Das Weibchen hatte die Jungen zwar gesäubert, aber es ist fraglich, ob sie während der ersten 2 Tage getrunken haben. Zu unserer Überraschung akzeptierten sie sofort Katzenmilch aus einer Spritze. Wir setzen die Fütterungen alle 2-3 Stunden mit warmer Milch (Milchersatz für Katzenjunge) fort. Diese Milch enthielt 7,5 % Eiweiß und 4,5 % Fett. Vom dritten Tag an wurde pulverisierte Milch benutzt. Zuerst wurde sie auf eine Konzentration mit 10 % Eiweiß und 7,5 % Fett verdünnt. Später, vom sechsten Tag an, auf eine Konzentration mit 15 % Eiweiß und 10 % Fett. Die Tiere bevorzugten die dicke Milch.
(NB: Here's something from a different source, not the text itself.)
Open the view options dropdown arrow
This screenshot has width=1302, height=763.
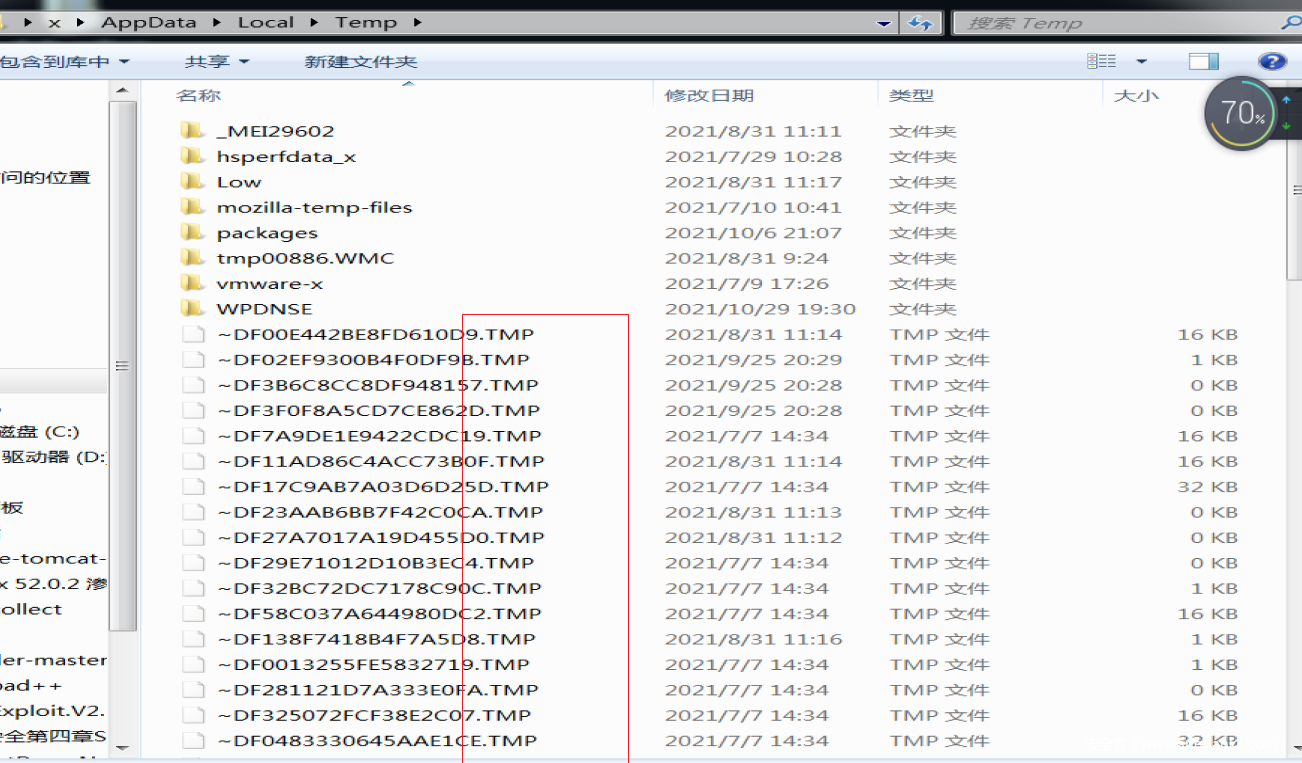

Ihnen wurde 3 Wochen lang Milch gegeben. Die Milchmenge, welche die Tiere tranken, schwankte enorm zwischen den Tieren und zwischen den Fütterungen. Zu Anfang war der Abstand zwischen der letzten und der ersten Fütterung eines Tages 6 Stunden, nach einer Woche 8 Stunden und nach 2 Wochen 10 Stunden. Nach der Fütterung wurden der Bauch und die Kloake mit einem Stück Papiertaschentuch massiert, worauf sie problemlos mit Kotabgabe reagierten. Die Tiere nahmen pro Tag etwa ein Gramm zu. Nach 2 Wochen beobachteten wir, wie die Tiere sich gegenseitig die Kloake leckten und den Kot und Urin fraßen. Ein Junges trank stets weniger als die anderen und blieb in der Entwicklung zurück. Überraschenderweise begann es als erstes Tier feste Nahrung zu fressen und holte schnell an Gewicht auf. Zwei der Jungen schienen Probleme zu haben die Milch zu verdauen oder zu koten, denn sie hatten enorm angeschwollene Unterleiber. Trotzdem erschienen sie nicht krank und tranken sehr gut. Nach 7 Tagen hatten alle 4 Tiere ihre Augen geöffnet. Nach 12 Tagen begannen sie das Duftmarkieren. Noch bevor sich ihre Augen geöffnet hatten, liefen die Tiere eifrig herum und erkundeten ihre Welt. Normalerweise kommen die Jungen nicht vor dem 12. Tage aus dem Nistkasten heraus. Alle 4 Jungtiere wurden erwachsen.